### [TASK STATEMENT]
Whatever precedes the line containing "The width and height of the screenshot is (1568, 608)." is not copied; that line and every line after it through the final one below are copied exactly, except pictures.

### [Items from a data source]
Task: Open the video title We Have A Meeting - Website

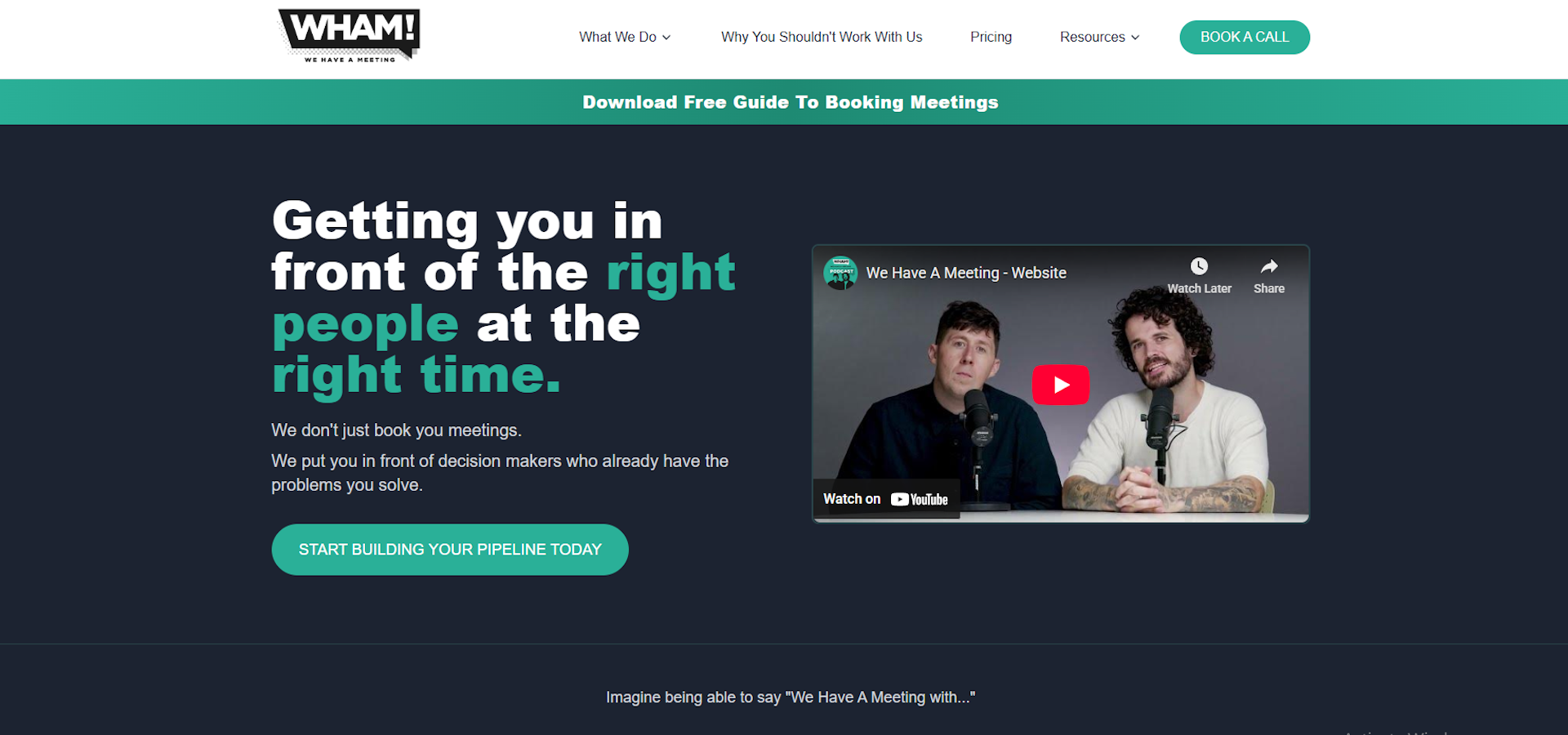Action: coord(966,273)
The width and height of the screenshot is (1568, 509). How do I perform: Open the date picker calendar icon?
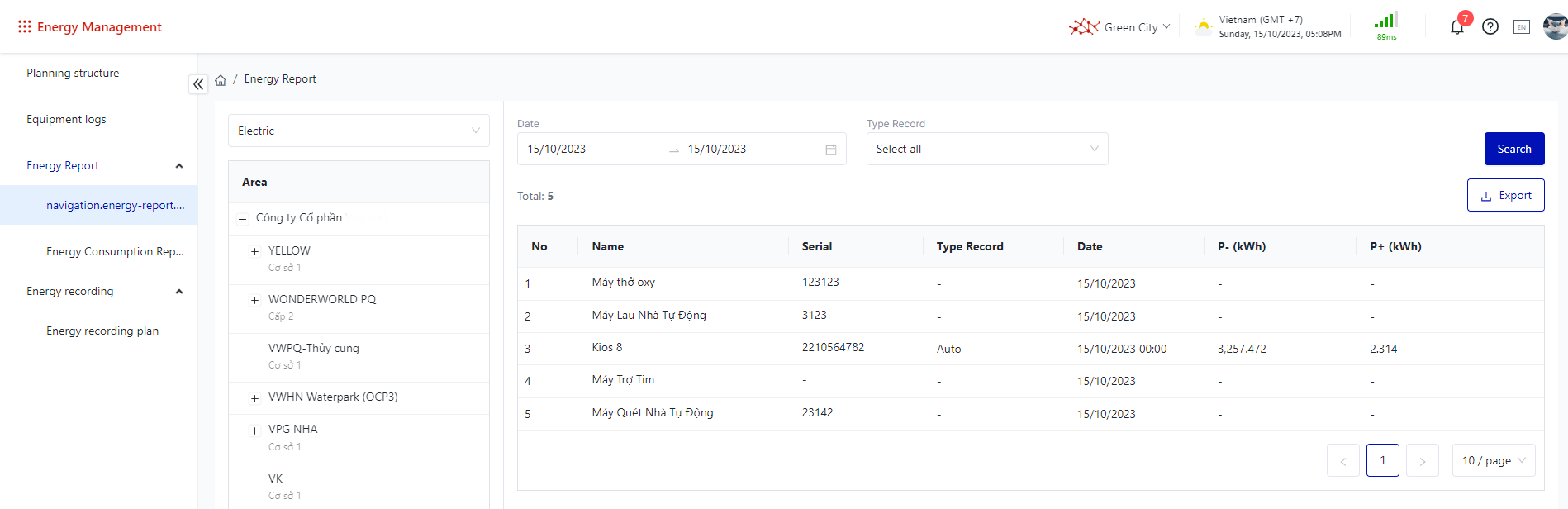point(830,150)
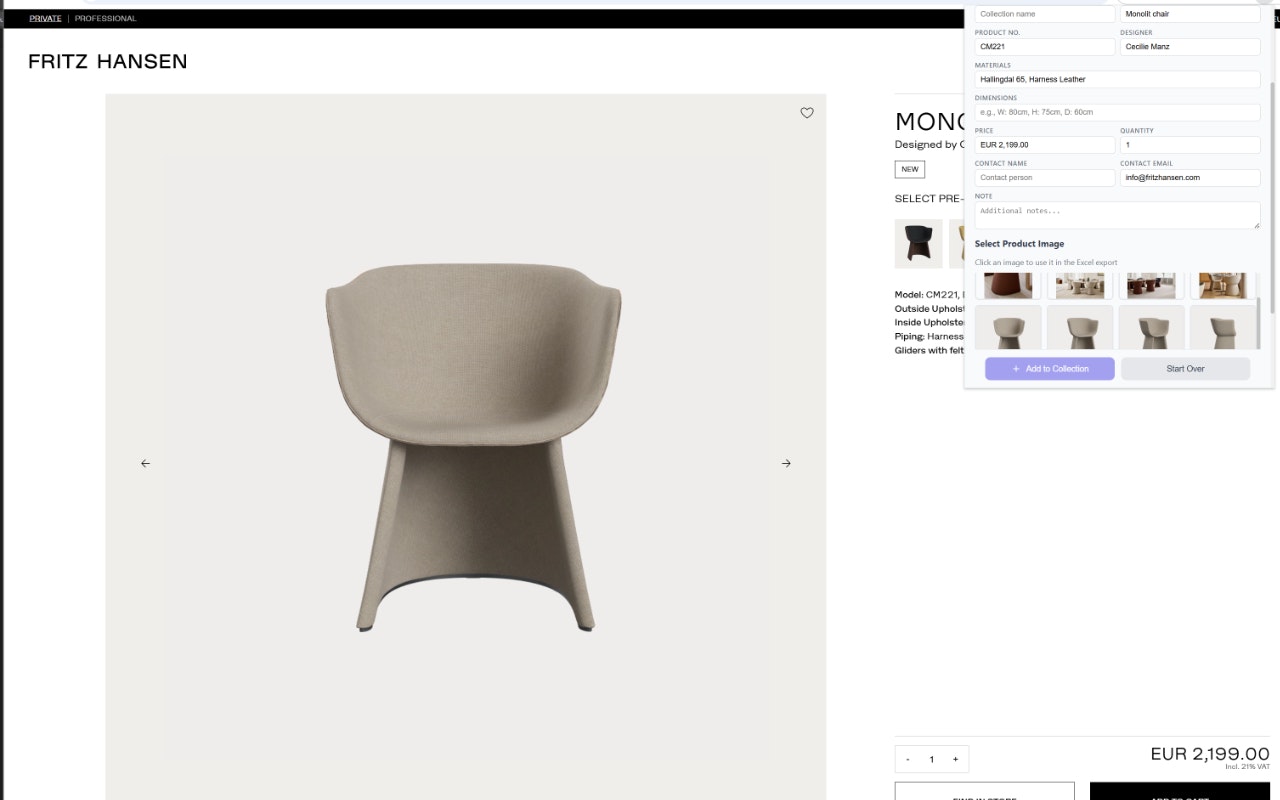The height and width of the screenshot is (800, 1280).
Task: Increase quantity with the plus stepper
Action: point(955,759)
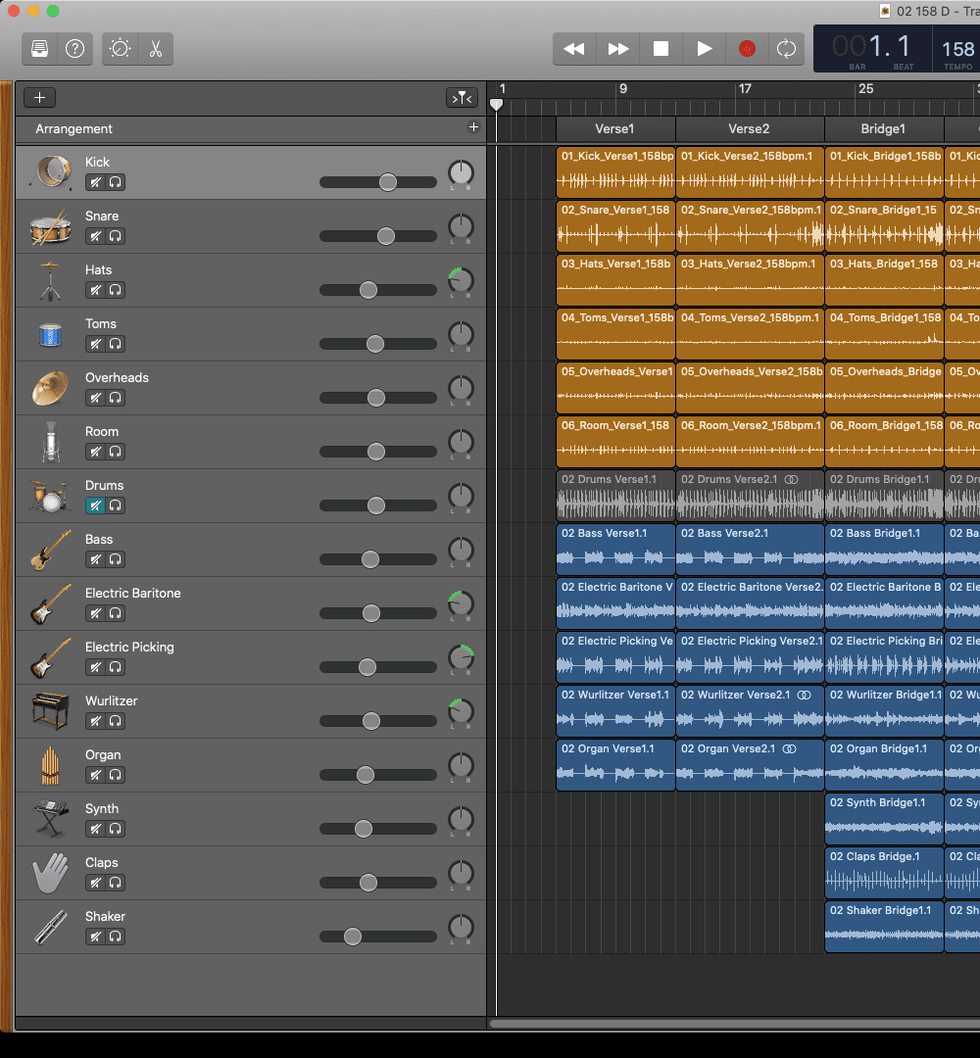980x1058 pixels.
Task: Select the Organ pipes track icon
Action: (x=50, y=765)
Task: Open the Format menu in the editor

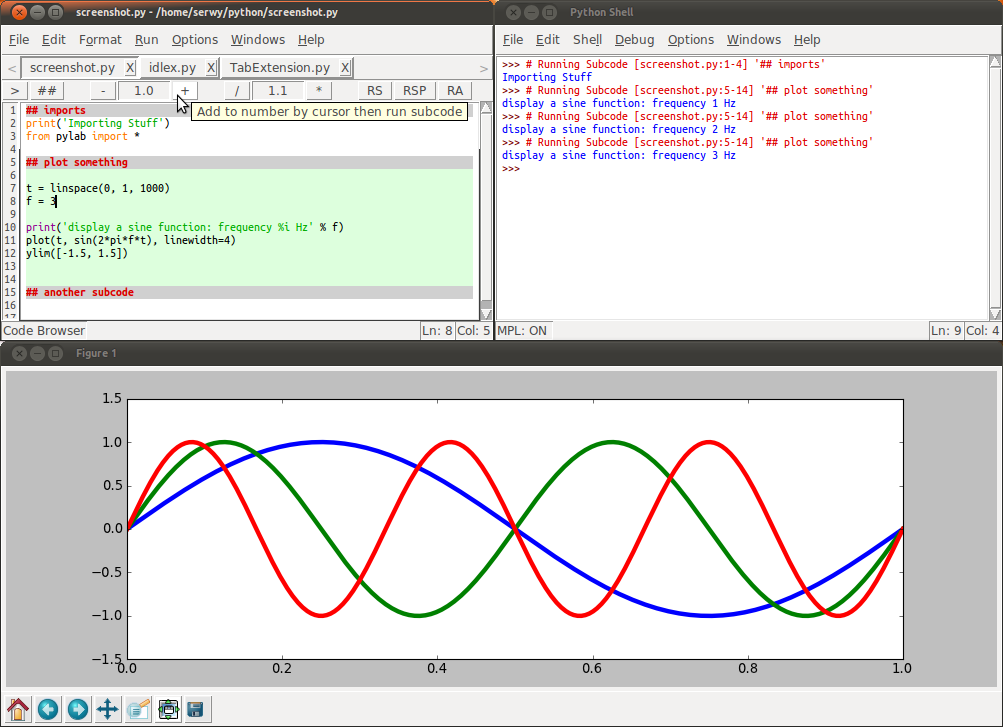Action: 100,40
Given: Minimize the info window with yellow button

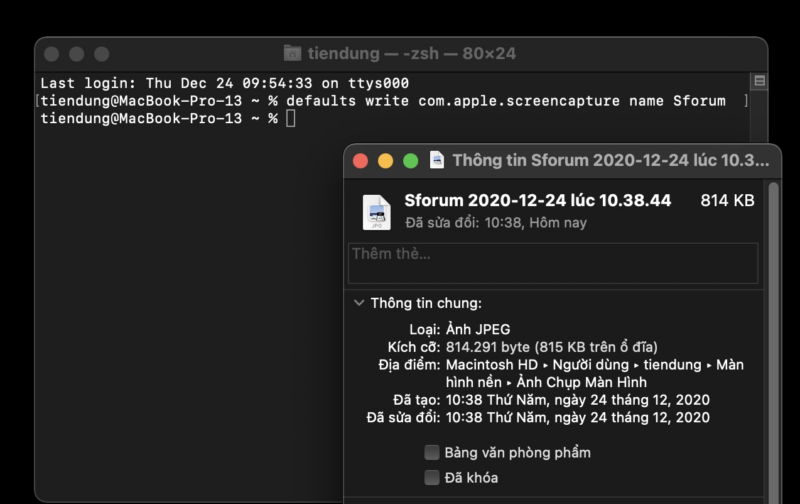Looking at the screenshot, I should coord(385,161).
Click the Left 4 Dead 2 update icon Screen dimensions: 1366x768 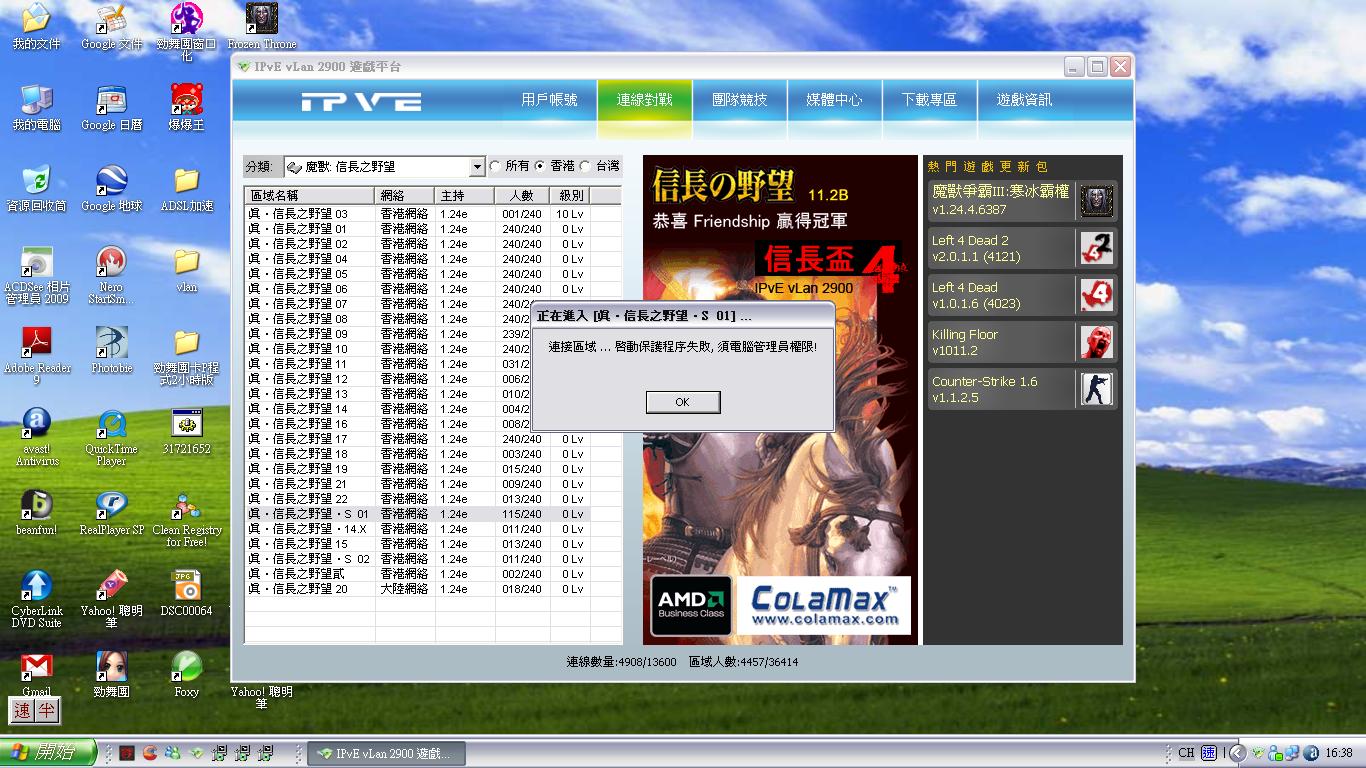(x=1096, y=249)
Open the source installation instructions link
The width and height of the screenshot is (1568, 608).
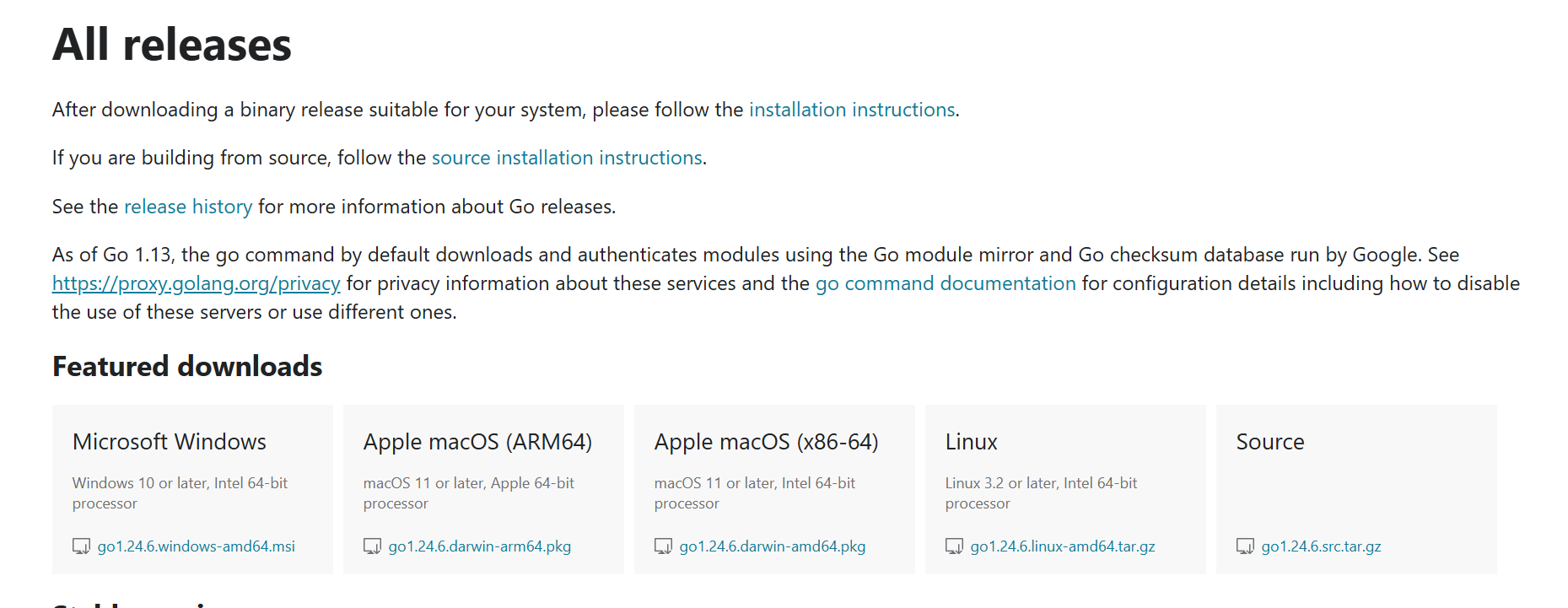point(567,158)
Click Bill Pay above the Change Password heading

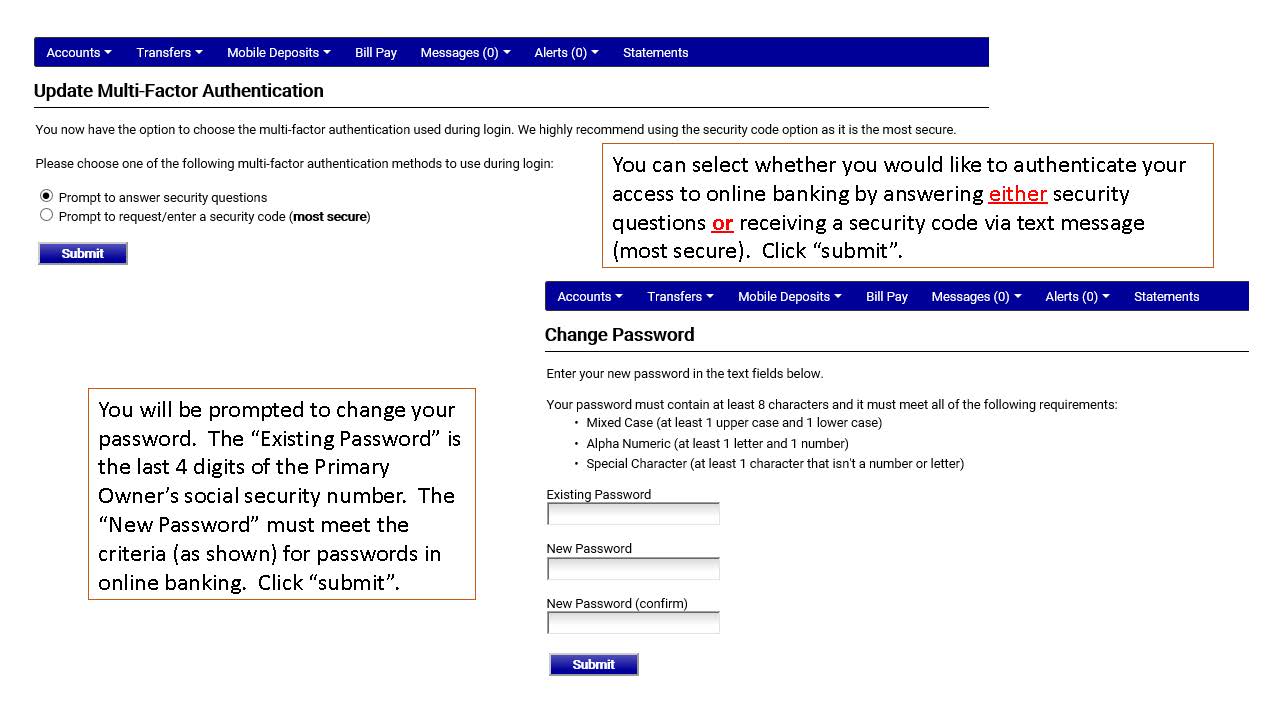(887, 297)
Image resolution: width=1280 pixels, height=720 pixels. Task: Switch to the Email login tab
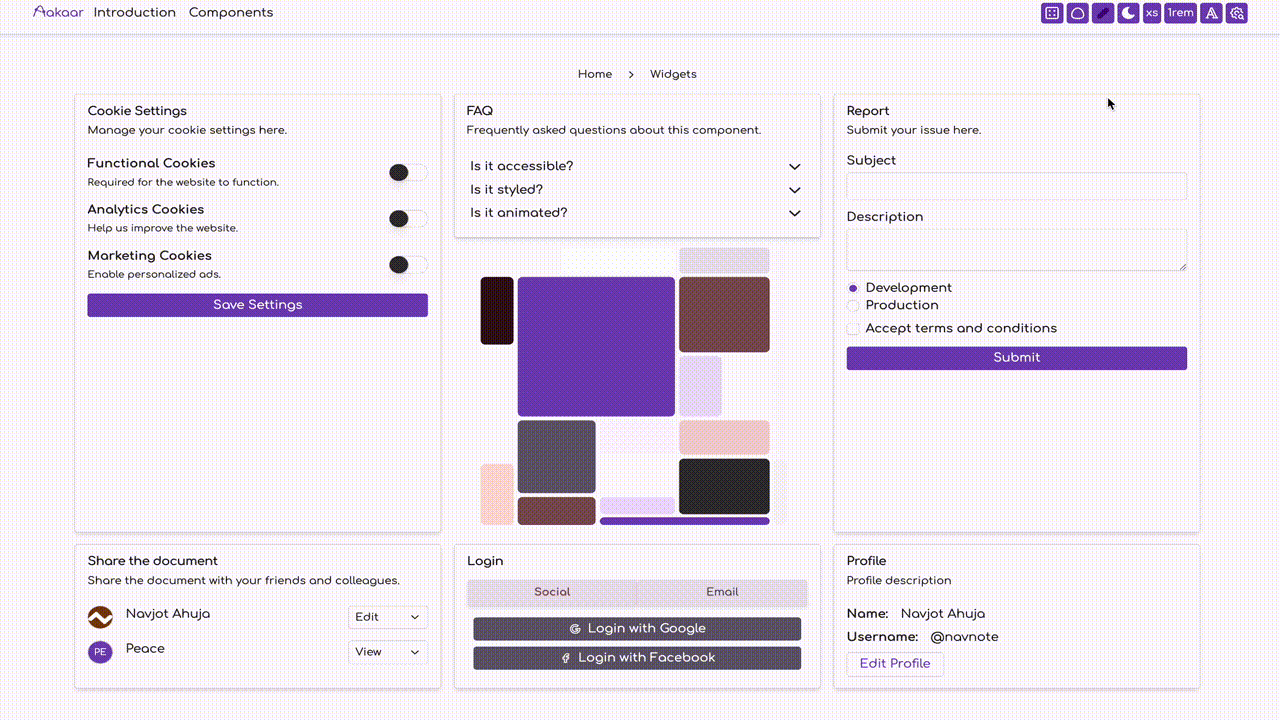click(721, 592)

### [ANSWER SPACE]
The width and height of the screenshot is (1568, 608).
point(567,158)
Click Bill Pay above the Change Password heading

(887, 297)
Image resolution: width=1280 pixels, height=720 pixels. Task: Switch to the Email login tab
click(721, 592)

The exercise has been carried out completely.